■ **RECORD EXCERPTS**
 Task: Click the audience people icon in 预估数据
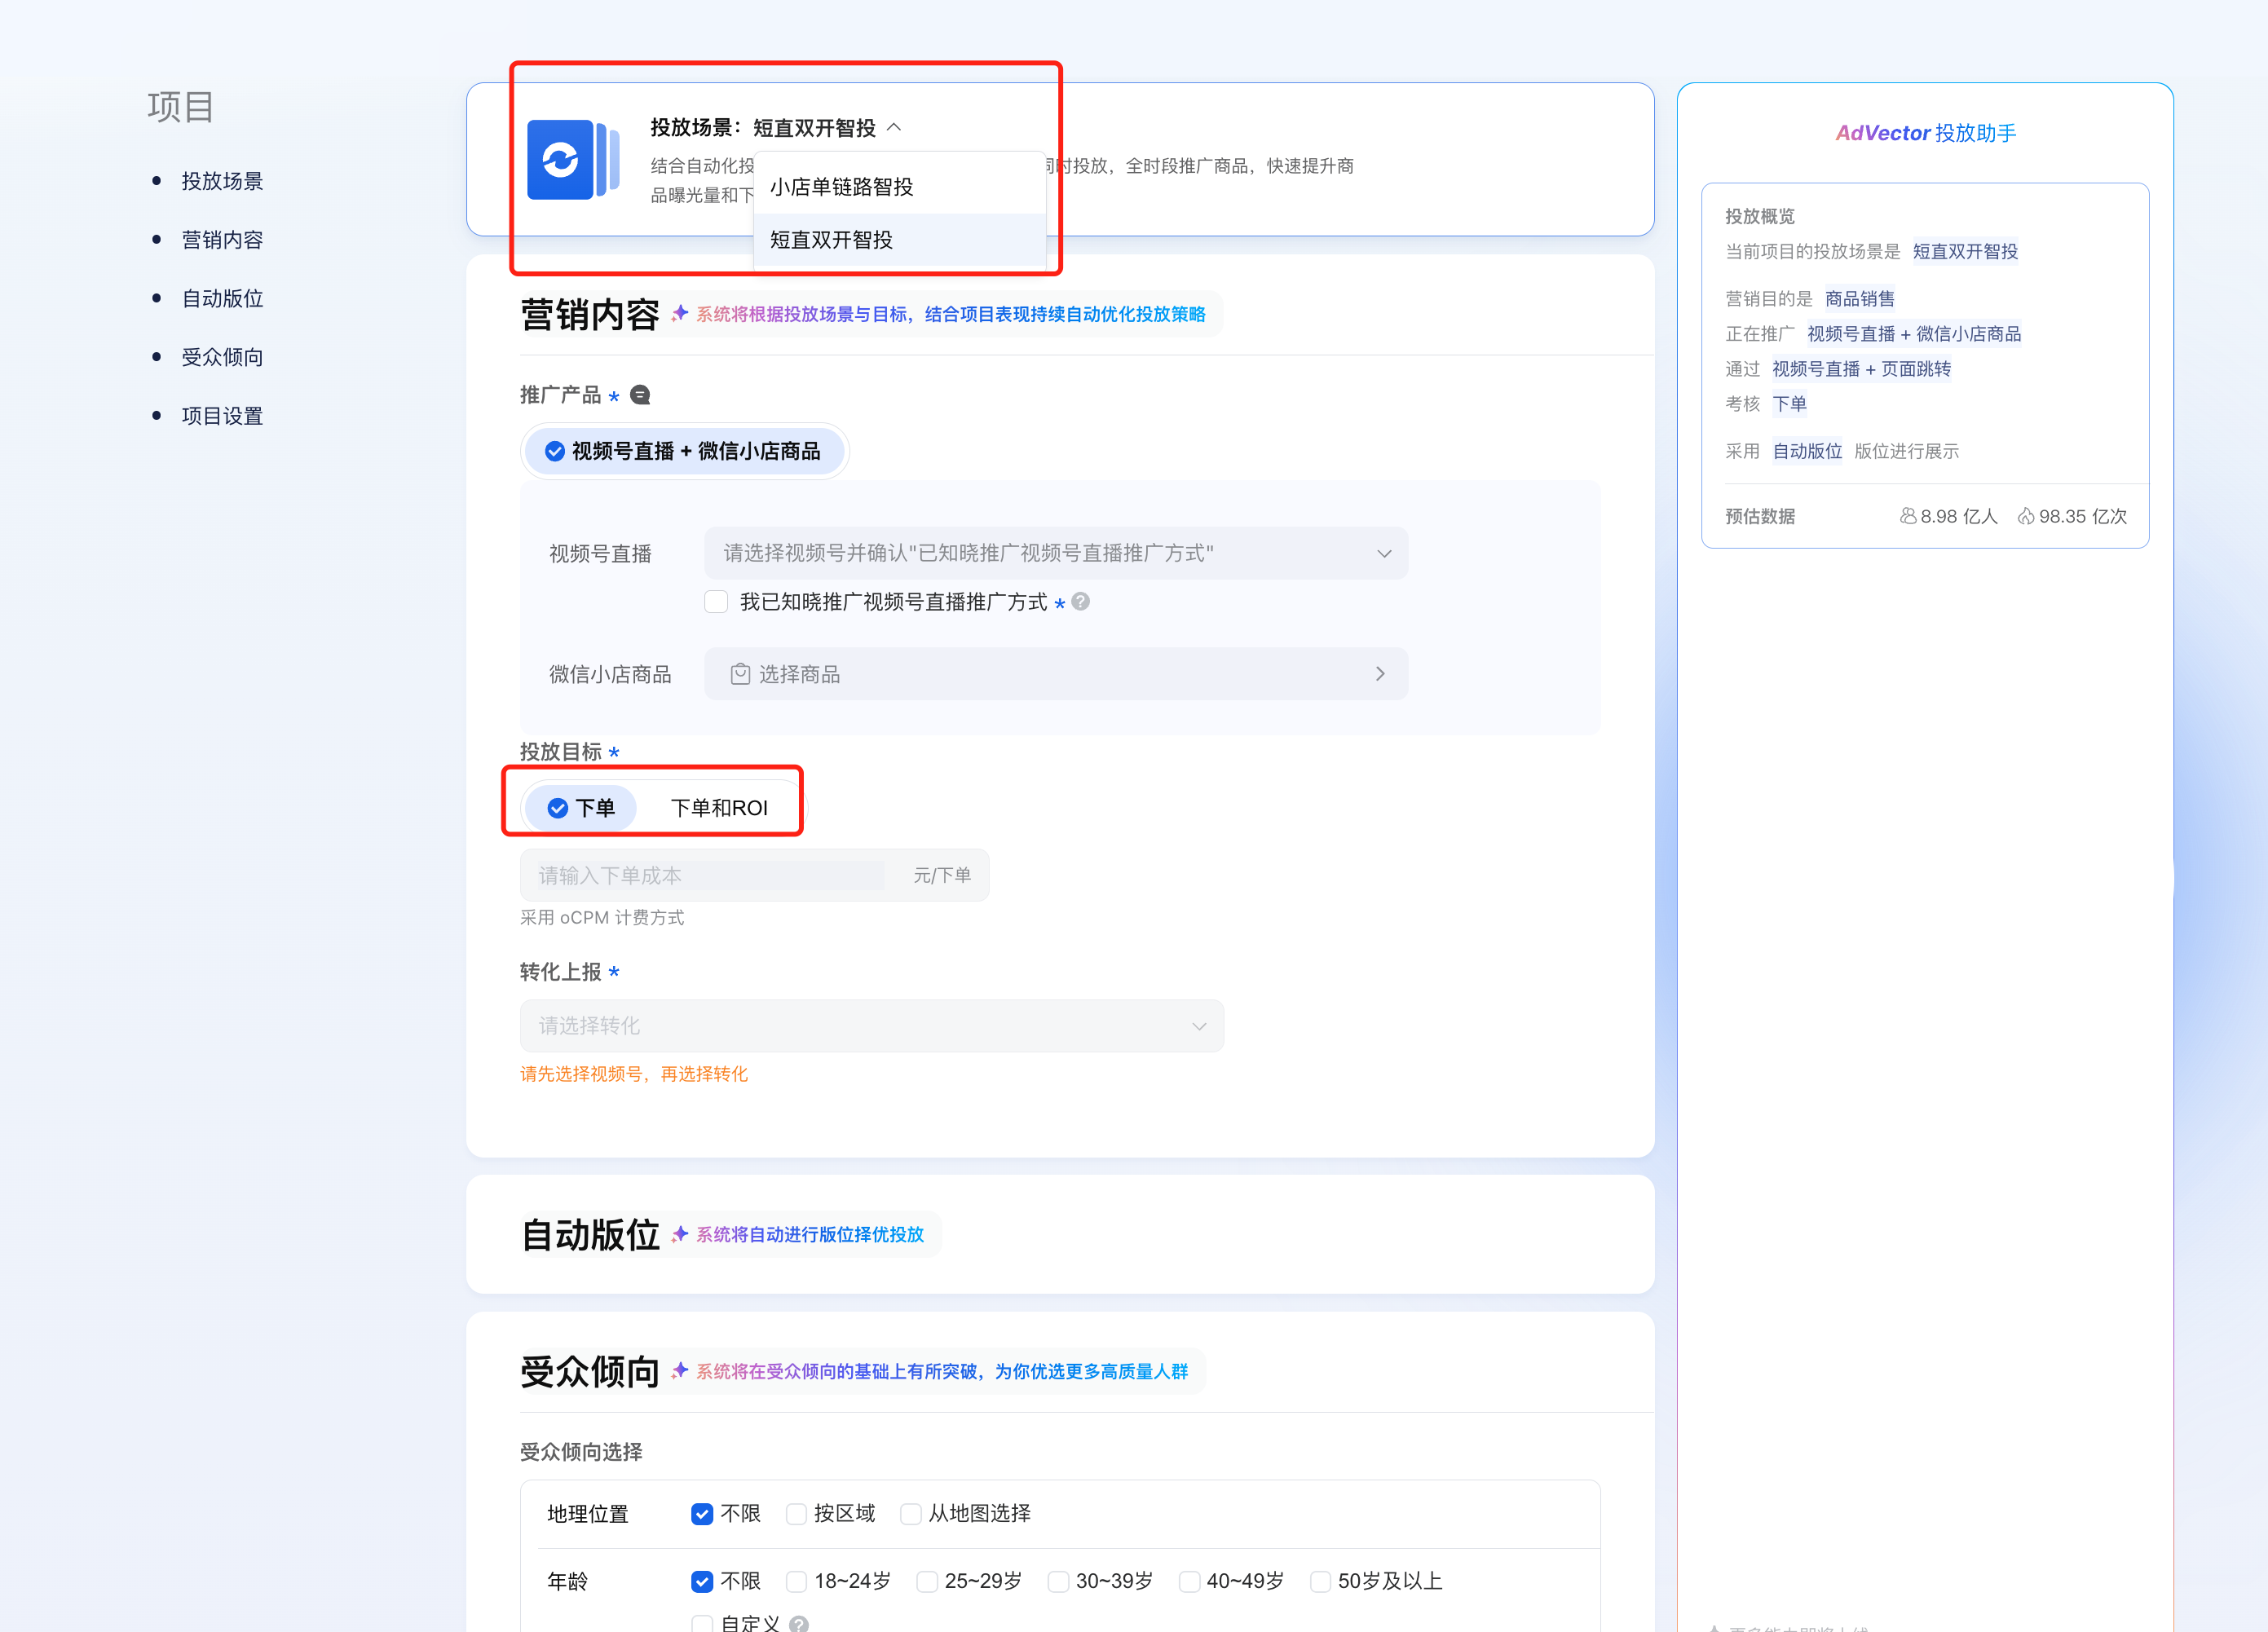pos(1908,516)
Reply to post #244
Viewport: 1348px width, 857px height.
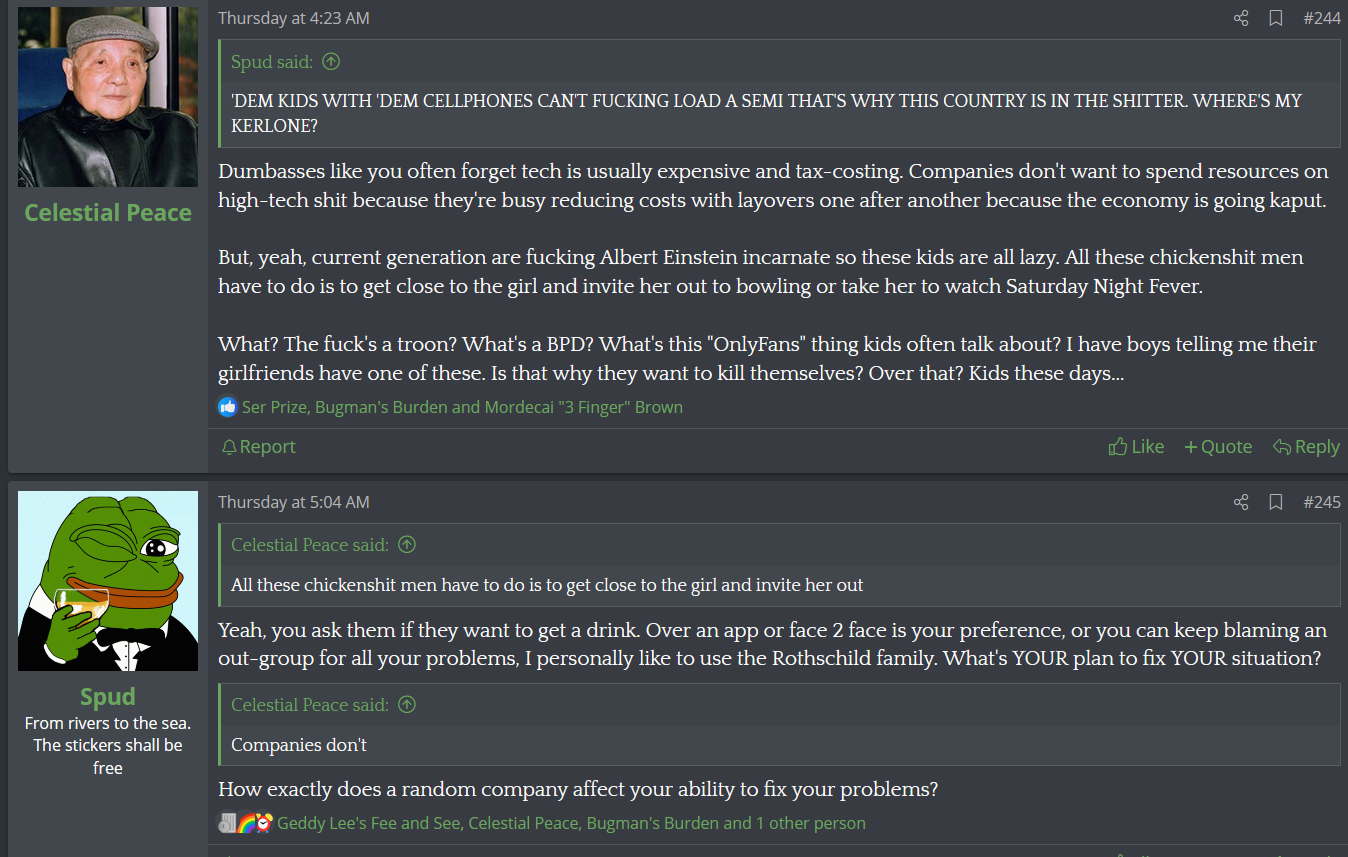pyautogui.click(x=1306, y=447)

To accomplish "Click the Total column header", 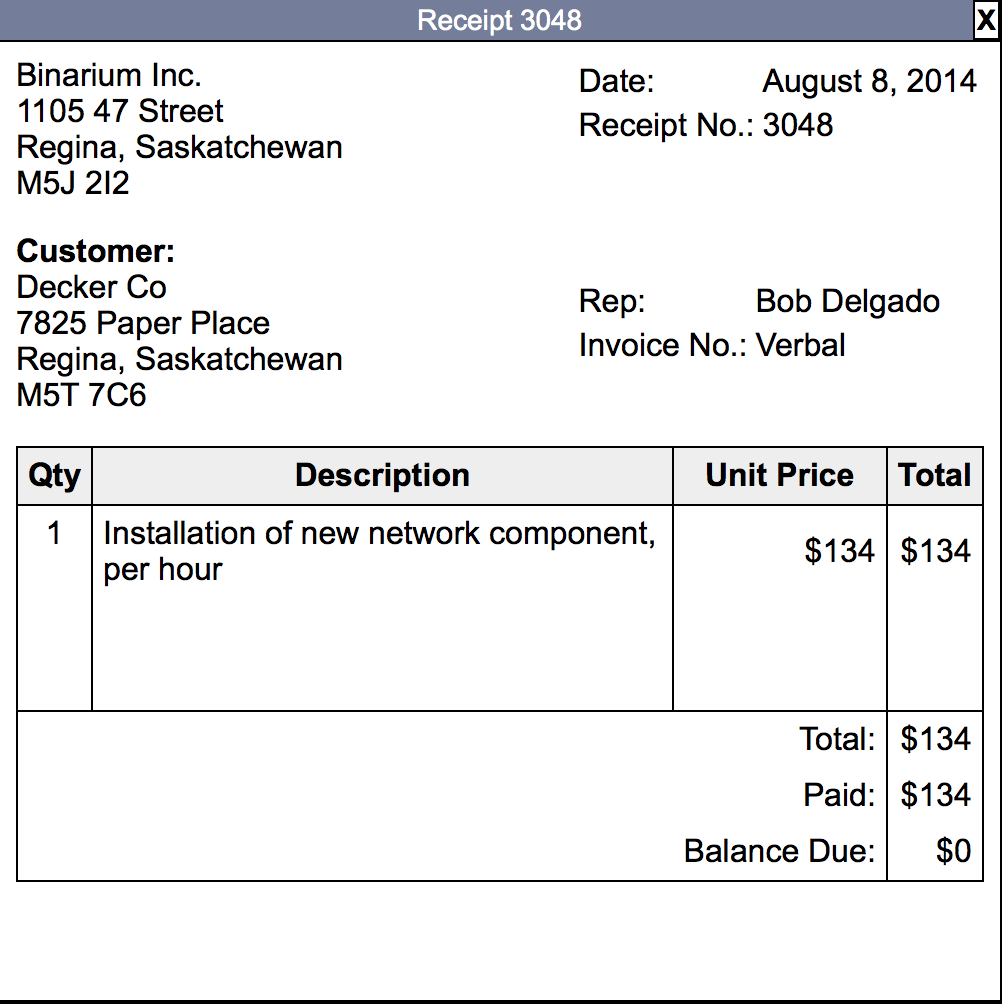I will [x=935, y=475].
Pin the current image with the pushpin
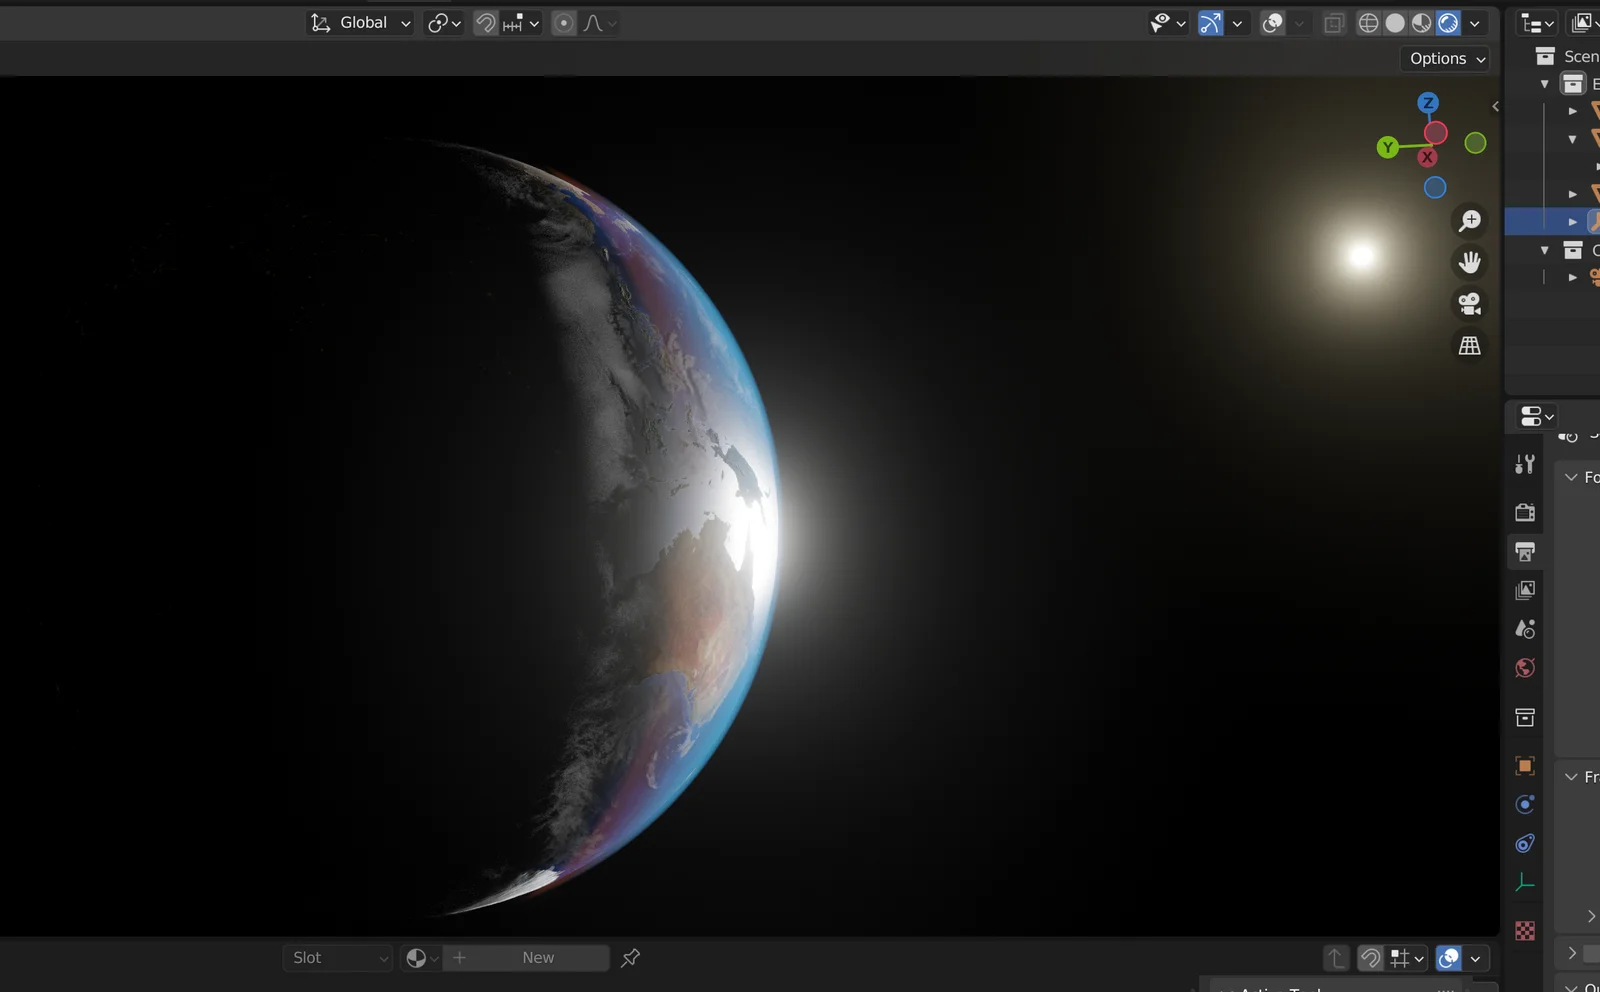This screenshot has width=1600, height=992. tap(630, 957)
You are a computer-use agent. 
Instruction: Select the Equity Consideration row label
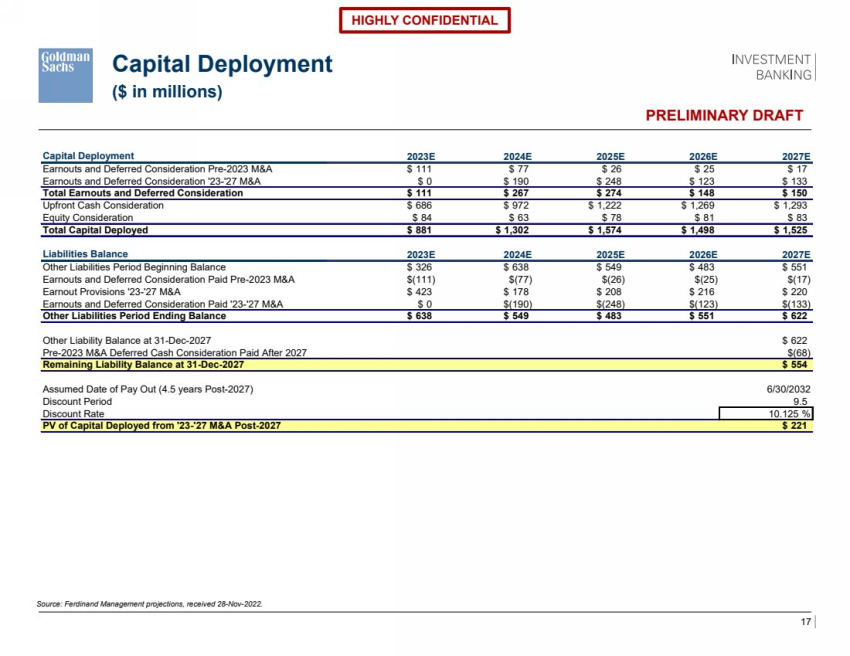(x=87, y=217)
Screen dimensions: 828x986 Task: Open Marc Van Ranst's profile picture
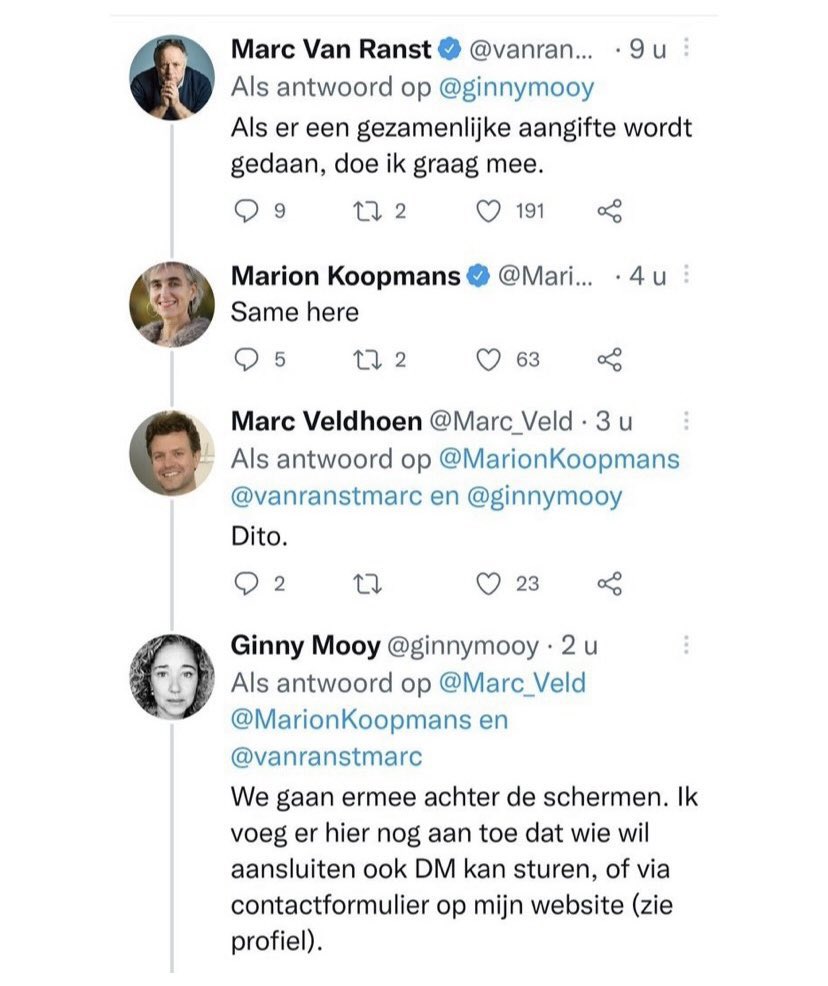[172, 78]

■ **EXERCISE REQUIREMENTS**
Reproduce everything from the line containing "You are a computer-use agent." down to the end of the rows above, both ends included, omitting the pictures.

■ **TASK ANSWER**
You are a computer-use agent. 
Instruction: Select the Equity Consideration row label
(x=87, y=217)
Screen dimensions: 828x986 Task: Open Marc Van Ranst's profile picture
[172, 78]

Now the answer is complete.